The appearance of cementum lines, observed in more than 50 different mammalian species all over the world, has been said to reflect the natural metabolic rhythm of seasonal changes. Seasonal rhythms in cementum annulations, as observed in the alternating dark and light bands, can be explained by the metabolism of the parathyroid hormone, which in connection with vitamin D regulates the resorption of calcium. 
Thus, both hormones and vitamins may interact to produce a circannual rhythm by a complex mechanism of environmental and physiochemical synchronizers. Many questions remain regarding the mechanisms of TCA and its influencing factors, particularly concerning the interpretation of seasonal increments. ,,
The first use of cementum in human age estimation began with measurements of width of the total cementum layer, rather than the number of incremental lines. 
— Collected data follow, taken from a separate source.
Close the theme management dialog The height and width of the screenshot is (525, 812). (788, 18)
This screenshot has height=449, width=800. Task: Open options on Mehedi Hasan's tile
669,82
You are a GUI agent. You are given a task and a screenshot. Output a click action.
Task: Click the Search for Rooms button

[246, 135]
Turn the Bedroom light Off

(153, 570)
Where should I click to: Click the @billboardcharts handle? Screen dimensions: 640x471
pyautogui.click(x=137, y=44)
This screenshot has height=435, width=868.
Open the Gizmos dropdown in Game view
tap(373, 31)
Stott et al.,  in 1982 first used TCA, as an age estimation method in humans. Further technical improvements  led to the suggestion that the TCA is superior to other tooth-based methods of age estimation in the adult skeleton.
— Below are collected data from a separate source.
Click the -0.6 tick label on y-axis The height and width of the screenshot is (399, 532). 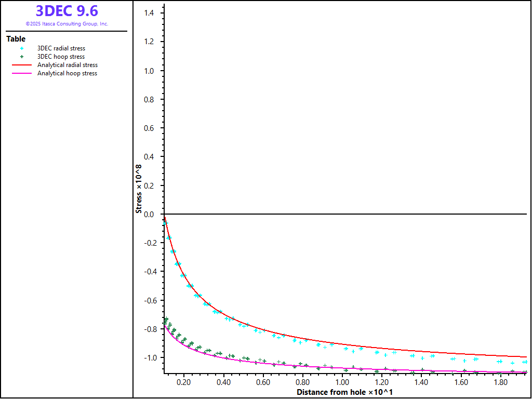tap(149, 300)
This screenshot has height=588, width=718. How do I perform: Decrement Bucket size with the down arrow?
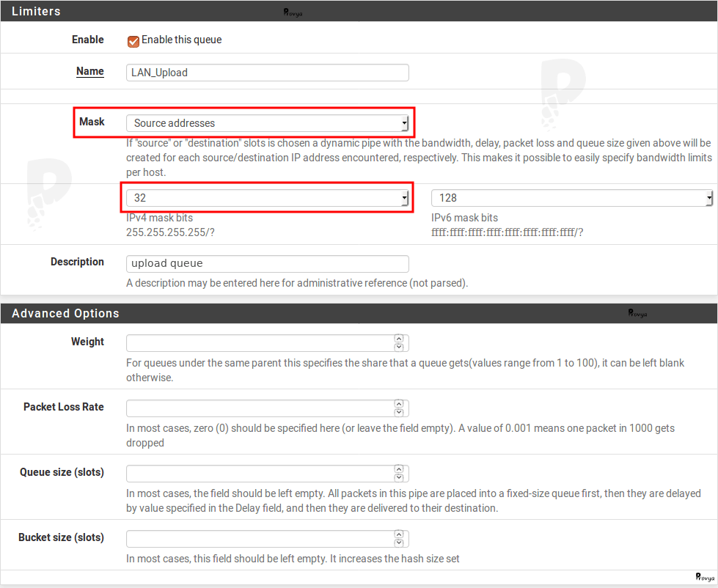point(399,543)
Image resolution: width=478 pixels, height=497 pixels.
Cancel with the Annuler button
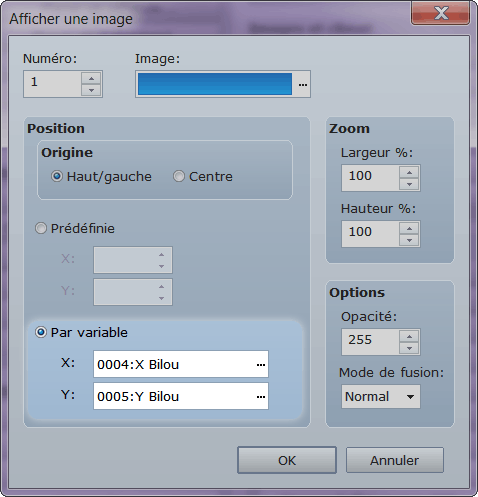[395, 460]
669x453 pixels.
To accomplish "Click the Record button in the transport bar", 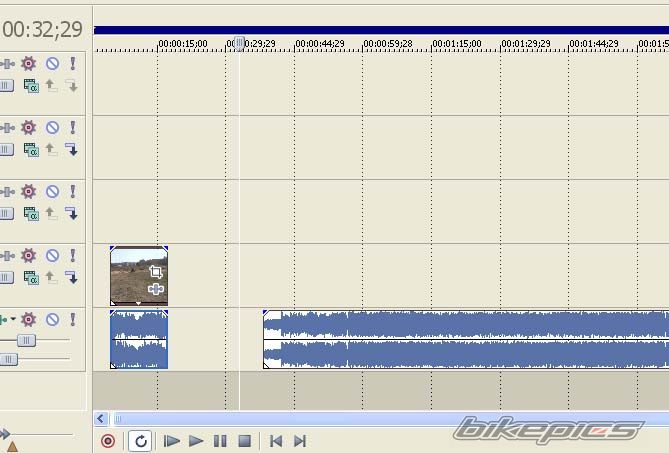I will 108,441.
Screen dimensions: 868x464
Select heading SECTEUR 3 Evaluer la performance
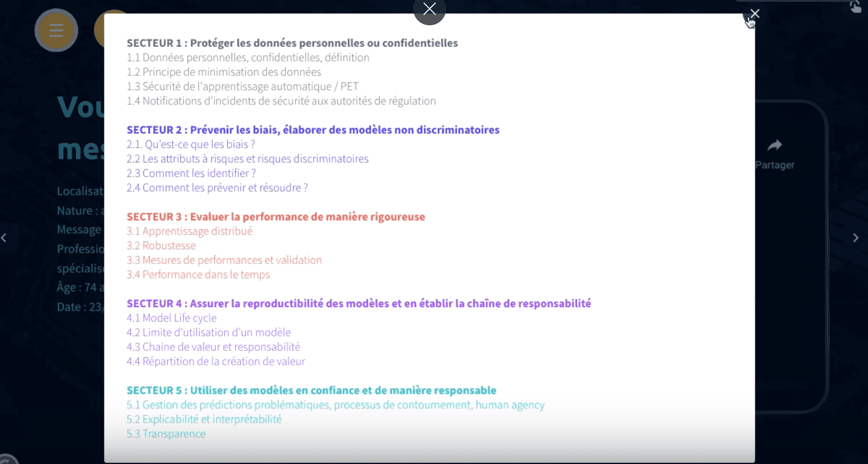276,217
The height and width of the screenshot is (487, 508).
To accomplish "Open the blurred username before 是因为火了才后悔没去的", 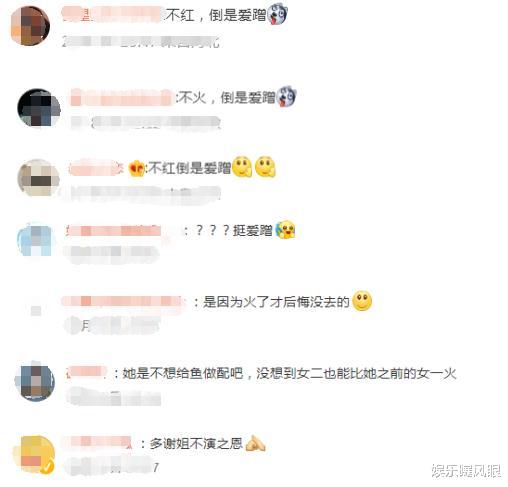I will click(123, 302).
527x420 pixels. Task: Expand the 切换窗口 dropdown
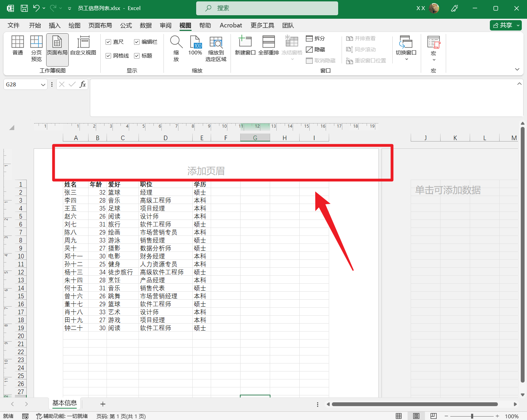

Initially, the TCA method was applied to freshly extracted teeth, but Grosskopf  showed that the method was also applicable to historical skeletons and cremations. This was confirmed by others and extended to forensic cases. These findings add further support to the idea that the number of incremental lines is a stable property, even under circumstances where other characteristics of the lines (e.g., width and degree of mineralization) have been altered by environmental or physiological perturbations. It was on the basis of these kinds of results that the TCA method was recently recommended as a reliable technique for age estimation in adults using skeletal materials.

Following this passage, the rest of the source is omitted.